## EXERCISE OBJECTIVE
Output, as a numbered list with blank lines omitted, the records from the line containing "Click the search magnifier icon in Database" up to and including the line containing "[x=250, y=468]".

--- start of DATA SECTION ---

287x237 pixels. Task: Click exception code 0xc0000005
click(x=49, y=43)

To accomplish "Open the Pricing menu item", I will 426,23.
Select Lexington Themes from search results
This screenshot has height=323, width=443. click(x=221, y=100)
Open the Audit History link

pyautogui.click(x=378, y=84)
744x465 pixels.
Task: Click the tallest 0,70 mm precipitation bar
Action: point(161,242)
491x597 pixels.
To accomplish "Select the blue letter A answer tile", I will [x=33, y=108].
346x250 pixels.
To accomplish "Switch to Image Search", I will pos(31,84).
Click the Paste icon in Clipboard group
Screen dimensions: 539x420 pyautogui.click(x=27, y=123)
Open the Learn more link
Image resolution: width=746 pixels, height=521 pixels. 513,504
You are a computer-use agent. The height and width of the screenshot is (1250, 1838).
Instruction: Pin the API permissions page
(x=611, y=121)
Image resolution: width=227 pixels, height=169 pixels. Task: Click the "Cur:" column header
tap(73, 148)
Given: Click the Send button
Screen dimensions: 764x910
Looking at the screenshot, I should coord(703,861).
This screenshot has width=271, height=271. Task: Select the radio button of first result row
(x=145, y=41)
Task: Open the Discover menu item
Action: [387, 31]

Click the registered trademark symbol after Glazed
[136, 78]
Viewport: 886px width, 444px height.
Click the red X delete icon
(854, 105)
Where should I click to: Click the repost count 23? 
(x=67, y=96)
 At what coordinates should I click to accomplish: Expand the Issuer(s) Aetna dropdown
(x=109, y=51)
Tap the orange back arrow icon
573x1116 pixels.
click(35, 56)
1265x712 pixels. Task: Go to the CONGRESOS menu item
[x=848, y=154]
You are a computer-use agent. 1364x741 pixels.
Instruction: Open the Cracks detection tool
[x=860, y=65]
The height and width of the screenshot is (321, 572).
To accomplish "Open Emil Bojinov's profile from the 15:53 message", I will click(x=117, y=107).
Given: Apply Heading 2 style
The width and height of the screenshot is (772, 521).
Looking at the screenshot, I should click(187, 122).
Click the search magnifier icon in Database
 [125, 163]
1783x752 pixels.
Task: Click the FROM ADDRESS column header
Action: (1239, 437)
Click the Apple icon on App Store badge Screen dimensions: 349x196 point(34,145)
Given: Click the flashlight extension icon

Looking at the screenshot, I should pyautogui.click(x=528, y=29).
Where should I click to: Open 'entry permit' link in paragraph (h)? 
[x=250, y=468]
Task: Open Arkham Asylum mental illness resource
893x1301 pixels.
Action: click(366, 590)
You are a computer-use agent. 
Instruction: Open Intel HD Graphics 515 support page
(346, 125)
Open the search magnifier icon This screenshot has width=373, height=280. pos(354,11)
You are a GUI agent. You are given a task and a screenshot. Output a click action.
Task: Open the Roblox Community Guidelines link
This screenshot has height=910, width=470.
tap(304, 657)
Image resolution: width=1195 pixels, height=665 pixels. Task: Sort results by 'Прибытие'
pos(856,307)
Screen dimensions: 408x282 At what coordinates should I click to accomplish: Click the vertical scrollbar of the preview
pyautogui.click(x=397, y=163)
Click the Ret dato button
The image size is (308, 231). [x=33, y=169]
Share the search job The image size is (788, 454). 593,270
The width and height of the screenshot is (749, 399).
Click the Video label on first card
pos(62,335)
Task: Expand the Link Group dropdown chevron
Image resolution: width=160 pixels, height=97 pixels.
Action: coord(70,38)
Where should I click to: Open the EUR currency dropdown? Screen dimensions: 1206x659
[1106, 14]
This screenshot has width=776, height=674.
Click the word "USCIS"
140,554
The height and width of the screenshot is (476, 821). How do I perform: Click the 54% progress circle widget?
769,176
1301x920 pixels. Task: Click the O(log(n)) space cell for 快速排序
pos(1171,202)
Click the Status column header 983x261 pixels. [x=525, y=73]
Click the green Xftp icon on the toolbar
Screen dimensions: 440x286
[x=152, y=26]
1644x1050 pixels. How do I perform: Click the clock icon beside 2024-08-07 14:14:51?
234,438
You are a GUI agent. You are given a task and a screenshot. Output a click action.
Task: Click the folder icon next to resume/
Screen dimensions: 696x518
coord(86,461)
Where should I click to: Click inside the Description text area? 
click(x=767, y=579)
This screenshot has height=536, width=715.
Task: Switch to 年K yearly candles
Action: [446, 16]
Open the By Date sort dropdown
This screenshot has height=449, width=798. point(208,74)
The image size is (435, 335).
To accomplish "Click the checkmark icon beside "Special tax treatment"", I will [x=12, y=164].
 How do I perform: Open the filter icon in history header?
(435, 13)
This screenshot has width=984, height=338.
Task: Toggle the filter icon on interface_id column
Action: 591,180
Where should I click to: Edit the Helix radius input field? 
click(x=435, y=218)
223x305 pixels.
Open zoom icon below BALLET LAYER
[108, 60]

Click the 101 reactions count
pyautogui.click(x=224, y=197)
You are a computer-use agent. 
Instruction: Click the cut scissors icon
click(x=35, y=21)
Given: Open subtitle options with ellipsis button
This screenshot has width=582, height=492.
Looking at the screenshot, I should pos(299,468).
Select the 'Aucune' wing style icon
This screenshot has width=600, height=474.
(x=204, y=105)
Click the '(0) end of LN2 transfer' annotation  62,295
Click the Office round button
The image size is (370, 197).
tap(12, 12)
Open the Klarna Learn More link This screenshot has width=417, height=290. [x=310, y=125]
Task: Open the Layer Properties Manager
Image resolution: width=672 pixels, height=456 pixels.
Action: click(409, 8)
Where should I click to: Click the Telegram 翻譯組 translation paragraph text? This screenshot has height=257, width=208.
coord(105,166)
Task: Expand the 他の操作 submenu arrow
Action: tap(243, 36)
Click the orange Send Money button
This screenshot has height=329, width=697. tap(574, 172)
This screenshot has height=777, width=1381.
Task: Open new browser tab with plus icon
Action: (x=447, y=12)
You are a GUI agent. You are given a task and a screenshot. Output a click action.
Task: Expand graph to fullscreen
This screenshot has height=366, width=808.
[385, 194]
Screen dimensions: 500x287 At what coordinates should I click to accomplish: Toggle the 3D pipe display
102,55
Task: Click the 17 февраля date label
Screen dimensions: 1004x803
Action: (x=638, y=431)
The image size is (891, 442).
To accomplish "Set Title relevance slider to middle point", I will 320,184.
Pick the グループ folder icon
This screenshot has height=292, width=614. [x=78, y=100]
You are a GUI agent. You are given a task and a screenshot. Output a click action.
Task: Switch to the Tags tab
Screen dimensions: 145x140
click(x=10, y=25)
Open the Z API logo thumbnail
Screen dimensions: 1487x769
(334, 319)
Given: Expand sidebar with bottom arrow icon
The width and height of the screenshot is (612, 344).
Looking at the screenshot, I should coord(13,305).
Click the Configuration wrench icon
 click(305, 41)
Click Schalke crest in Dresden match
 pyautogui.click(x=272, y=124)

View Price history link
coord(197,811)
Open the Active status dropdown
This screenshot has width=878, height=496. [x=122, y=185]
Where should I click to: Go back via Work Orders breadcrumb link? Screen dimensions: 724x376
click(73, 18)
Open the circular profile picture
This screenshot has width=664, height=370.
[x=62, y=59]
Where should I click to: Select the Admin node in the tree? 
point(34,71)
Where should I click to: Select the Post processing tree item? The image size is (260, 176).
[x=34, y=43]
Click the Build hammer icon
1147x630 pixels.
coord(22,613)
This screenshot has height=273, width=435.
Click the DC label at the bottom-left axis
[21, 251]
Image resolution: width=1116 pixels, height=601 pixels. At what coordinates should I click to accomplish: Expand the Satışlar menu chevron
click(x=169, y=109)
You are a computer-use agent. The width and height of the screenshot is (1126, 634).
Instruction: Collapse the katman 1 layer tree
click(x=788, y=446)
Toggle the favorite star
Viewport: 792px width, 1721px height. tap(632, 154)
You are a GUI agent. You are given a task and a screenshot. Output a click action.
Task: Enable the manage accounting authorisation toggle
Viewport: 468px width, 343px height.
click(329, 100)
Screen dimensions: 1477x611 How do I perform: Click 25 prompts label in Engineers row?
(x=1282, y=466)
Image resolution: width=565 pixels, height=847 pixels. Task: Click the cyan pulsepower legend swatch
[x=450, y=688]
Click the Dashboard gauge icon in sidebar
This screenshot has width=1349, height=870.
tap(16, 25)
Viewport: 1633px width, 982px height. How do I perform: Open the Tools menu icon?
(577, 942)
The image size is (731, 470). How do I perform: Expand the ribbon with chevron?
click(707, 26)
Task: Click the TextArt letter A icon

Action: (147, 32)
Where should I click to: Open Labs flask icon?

--- end of DATA SECTION ---

## SOLUTION
1. Click the search magnifier icon in Database
2.  [125, 163]
3. 1783x752 pixels.
4. Task: Click the FROM ADDRESS column header
5. Action: (1239, 437)
6. Click the Apple icon on App Store badge Screen dimensions: 349x196 point(34,145)
7. Given: Click the flashlight extension icon
8. Looking at the screenshot, I should pyautogui.click(x=528, y=29).
9. Where should I click to: Open 'entry permit' link in paragraph (h)? 
10. [x=250, y=468]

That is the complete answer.